## Document excerpt
Dear Annie: I am in a stressful position now, and it will take my telling the whole story for you to be able to advise me.
My husband died five years ago from cancer. He had a son when we married, and we had one son together. So he had two legal children when he died.
He had no will, though he told me what he wanted: I would have half, and our sons would have the other half, legally. He also owned a farm, and his wish was for his son to farm the land. He told my stepson to be sure to give me at least $10,000 each year to help with expenses. My stepson even told me all of this and said he’d agreed to it.
I was administrator of the estate and put the farm in my stepson’s name in 2013. At that time, my stepson was all about doing what his dad wanted. But he ended up never farming the land and instead renting it out to another farmer. I have yet to get a penny.
My home needs repairs. I am in a lot of pain from health issues, which I won’t go into, so I had to stop working and am now living on Social Security.
I don’t see my stepson and his wife too often because they have their own business and work so much. I don’t know the best way to ask him to do as his dad wanted. I love him and his wife and don’t want to lose the relationship, especially because my son is his half brother. How should I bring this up?
— Widow in Need
Dear Widow: Have your stepson over for dinner, and speak from the heart about your circumstances. You have been part of his life for over 20 years, and if he has an ounce of compassion, he’ll want to help.
It’s also worth consulting with an estate lawyer privately. He or she can assess your situation and make sure you were given everything you were owed.
Dear Annie: As a retired family law attorney, I think it’s important that I correct something assumed in the letter from “Heartsick,” especially because you agreed with it. Depending on the state where the letter writer’s niece and her ex-partner live, it is not necessarily the case that the niece has no legal recourse to contact her ex-partner’s child.
Here in North Carolina and in many other states, a person in the niece’s position, under certain circumstances, may well have the right to go to court and ask the court to examine what would be best for the children and conceivably to order contact between the children and the ex-partner. The niece absolutely should consult an attorney in the relevant state.
If the letter writer’s niece does have rights and informs herself about them, then that may open a door to conversations with the biological mom that avoid the ugliness of litigation but instead lead to successful negotiation of contact between the children and the letter writer’s niece and family. That is to be hoped.
Court fights over custody and over access to children are almost invariably ugly and terribly damaging to the children. But it is also damaging to children to lose a de facto parent, and one can hope that the biological mom will recognize that and do what is best for the children.

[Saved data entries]
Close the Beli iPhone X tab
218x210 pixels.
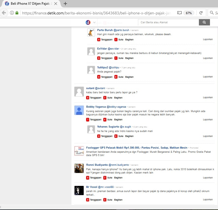pyautogui.click(x=57, y=4)
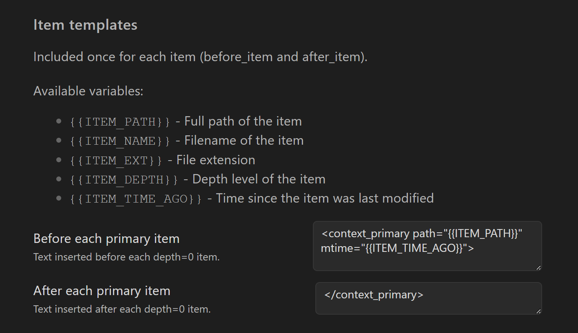Screen dimensions: 578x333
Task: Click the Before each primary item section title
Action: click(x=106, y=238)
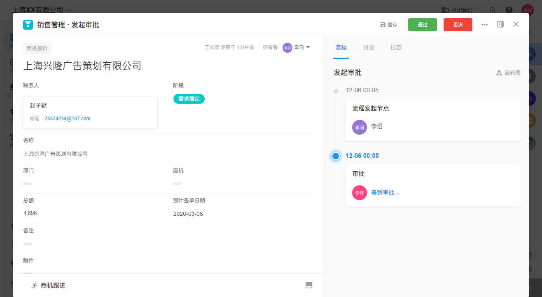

## What the exercise asks
Revise everything in the advice column from "I don’t see" down to "want to help.", replacing "dinner" with "lunch".

## Task output
I don’t see my stepson and his wife too often because they have their own business and work so much. I don’t know the best way to ask him to do as his dad wanted. I love him and his wife and don’t want to lose the relationship, especially because my son is his half brother. How should I bring this up?
— Widow in Need
Dear Widow: Have your stepson over for lunch, and speak from the heart about your circumstances. You have been part of his life for over 20 years, and if he has an ounce of compassion, he’ll want to help.